O Dia de Portugal, de Camões e das Comunidades Portuguesas existe para celebrar um país, com tudo o que ele é: língua, história, cultura, paisagem, gente. Celebra-se cá dentro e lá fora. É um dia de afirmação, de orgulho, de memória partilhada e de pertença. E, por isso mesmo, não pode, nem deve, ser transformado num púlpito para discursos moralizantes ou lições políticas que escolhem precisamente este dia para lançar suspeitas sobre quem o celebra com gosto.

As palavras de Lídia Jorge deixaram esse sabor amargo. “Por aqui ninguém tem sangue puro”, disse. E avisou que “os loucos” podem voltar para “guiar os cegos”. Sim, sabemos o que quis dizer. Sabemos que falava contra o racismo, contra a xenofobia, contra os extremismos que crescem na Europa e, em menor escala, também por cá. Mas a questão é esta: era mesmo este o momento para este tipo de discurso?

A resposta é simples: não. Não porque o conteúdo esteja totalmente errado, mas porque o enquadramento falha. O 10 de Junho não é um congresso ideológico. É uma celebração nacional. Um momento simbólico, que existe para unir e reconhecer uma identidade que, apesar das suas muitas nuances e contradições, tem valor e merece ser afirmada sem medo. Quando se utiliza este espaço para insinuar que qualquer orgulho nacional é terreno fértil para fanatismo, está-se a empobrecer o próprio sentido da data.

Portugal não é, nem nunca foi, um país obcecado com “pureza de sangue”. A nossa história é de mistura. Somos o resultado de séculos de cruzamentos, trocas, influências e diásporas. E ninguém está a contestar isto. Mas há uma diferença entre reconhecer a diversidade que nos formou e desconfiar de quem, com naturalidade, diz: sou português, com orgulho.

Esse orgulho não precisa de se justificar. Não é uma ameaça. Não implica exclusão. E, acima de tudo, não deve ser tratado com suspeita ou paternalismo.

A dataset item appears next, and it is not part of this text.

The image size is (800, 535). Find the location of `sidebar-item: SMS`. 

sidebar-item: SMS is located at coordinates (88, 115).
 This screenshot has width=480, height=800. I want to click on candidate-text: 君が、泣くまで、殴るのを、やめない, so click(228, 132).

O que começa por ser um discurso contra o extremismo pode, sem querer, tornar-se num discurso contra a identidade, e aí o risco é outro: o de alienar aqueles que vivem Portugal com um amor simples, enraizado, e que não sentem necessidade de provar a sua abertura ao mundo sempre que falam de si.

Não é preciso lembrar no Dia de Portugal que “ninguém tem sangue puro”. Isso é factual, mas também é irrelevante. O que nos une não é o sangue, é a experiência, a língua, a memória coletiva, as histórias contadas à mesa e o lugar onde aprendemos a ser quem somos. Se alguém diz que vem de x gerações de portugueses, não está a excluir ninguém. Está a dizer de onde vem. E isso também conta. Tal como conta a experiência de quem chegou há menos tempo, mas se sente igualmente português. Estas vivências não competem, somam-se.

Neste 10 de Junho, talvez o mais importante fosse simplesmente lembrar isto: é possível celebrar Portugal sem pedir desculpa. É possível amar o país sem ser um nacionalista radical. É possível reconhecer a história e a diversidade sem desconfiar da identidade. E é possível, e desejável, que os discursos institucionais saibam distinguir o lugar certo para cada mensagem.

Porque se há coisa que Portugal sempre teve foi esta capacidade de ser plural sem se desfigurar. E essa é a nossa verdadeira força.